でも社員の心が離れていくのは、日々の小さな“配慮”や“関心”が感じられないときだったりするんです。
福利厚生でも“じわじわ”が大切
今日、別の経営者さんと福利厚生制度の強化についてお話していたとき、こんなアイデアが出ました。
「5年目に、ドカンと連休とかなり高額な旅行券をプレゼントしたい」
もちろん、こうした“節目のご褒美”も素晴らしい取り組みですし、モチベーションに火をつけるきっかけになります。
でも、それと同時に考えたいのは、5年目までの間に“じわじわ”があったか? ということ。
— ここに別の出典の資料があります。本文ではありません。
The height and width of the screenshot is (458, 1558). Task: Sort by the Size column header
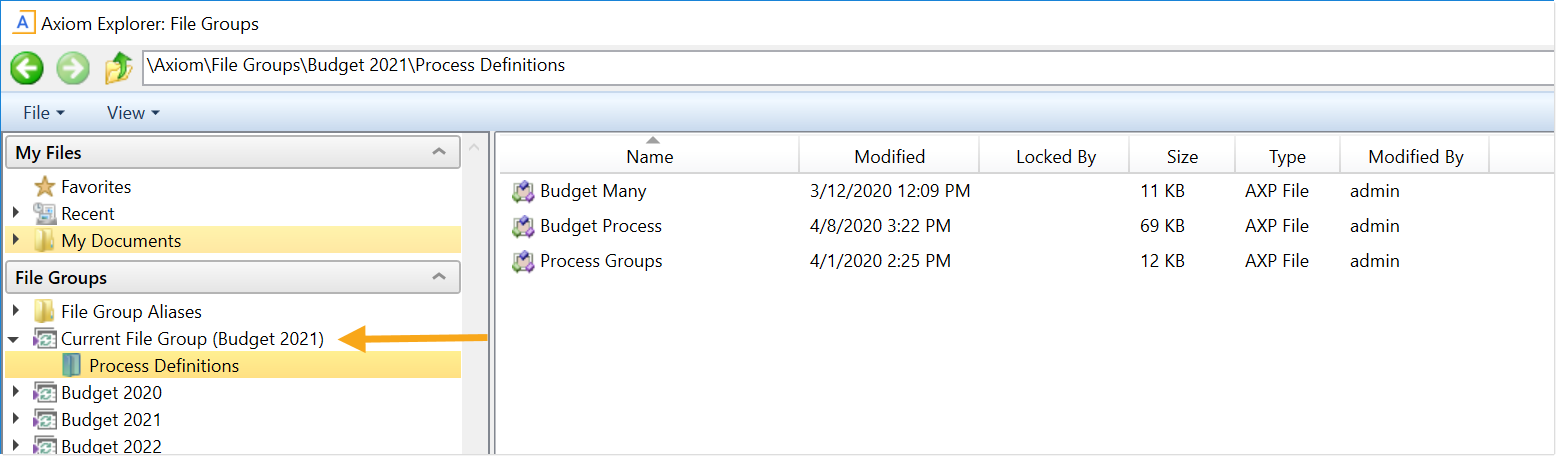point(1182,157)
社員が「5年働こう」と思える背景には、やはり日々の小さな“承認”や“つながり”の積み重ねがあります。
5年目の旅行券が嬉しくなるのは、毎日ちゃんと見てくれていた、関わってくれていた、その“下地”があるからこそ。
社員にも「想われてる感」が必要
これは、社員に対しても全く同じです。
・「朝のあいさつを必ずする」
・「困ってそうな時に声をかける」
・「ありがとう、を口にする」
こういった“1万円のギフト”ではなく、“ちょっとした一言”が、感情の貯金になります。
そして、この感情の貯金がたまっていくと、
- 働きやすさを感じる
- 離職リスクが下がる
- 多少の困難があっても「ここで頑張ろう」と思える
という、経営者にとっても大きなメリットを生むのです。
行動経済学でも証明されている
行動経済学の「プロスペクト理論」では、人は“得られる喜び”よりも“失う痛み”を強く感じる傾向があるとされています。
だからこそ、毎日の小さな「嬉しい」や「ありがとう」があると、それを失いたくなくなり、結果的に会社への愛着が高まるんですね。
つまり、“毎日のちょっといいこと”を積み重ねる会社は、自然と社員の心をつかみやすくなる。
感情は、戦略になる
「社員の定着率を上げたい」と考えるなら、高額な報酬制度よりも、“感情に働きかける仕組み”をつくる方が、実はコスパが良いのです。
たとえば
- 「ありがとうカード」を社員同士で送り合う
- 月1回の「ちょっといいこと共有タイム」
- 毎朝3分の“雑談タイム”を設ける
- 月1回のスイーツデイ(当番制で好きなものを買ってきてみんなで食べる)
- 月1回のランチ会
- 誕生日プレゼント
これらはすべて、“じわじわ1000回”に該当します。
大きなインセンティブよりも、 日々の小さな積み重ねが、組織の「人間関係の質」を底上げする。
そしてそれが、社員の定着やエンゲージメント向上、さらには業績にもつながっていくのです。
「定着率を上げたいけど、何をすればいいか分からない」 そんなときこそ、“感情の貯金”を始めてみませんか?
結構、簡単に取り組めることも多くないですか?
ひとつでも、ふたつでも、今日から、ぜひ取り入れてみてください。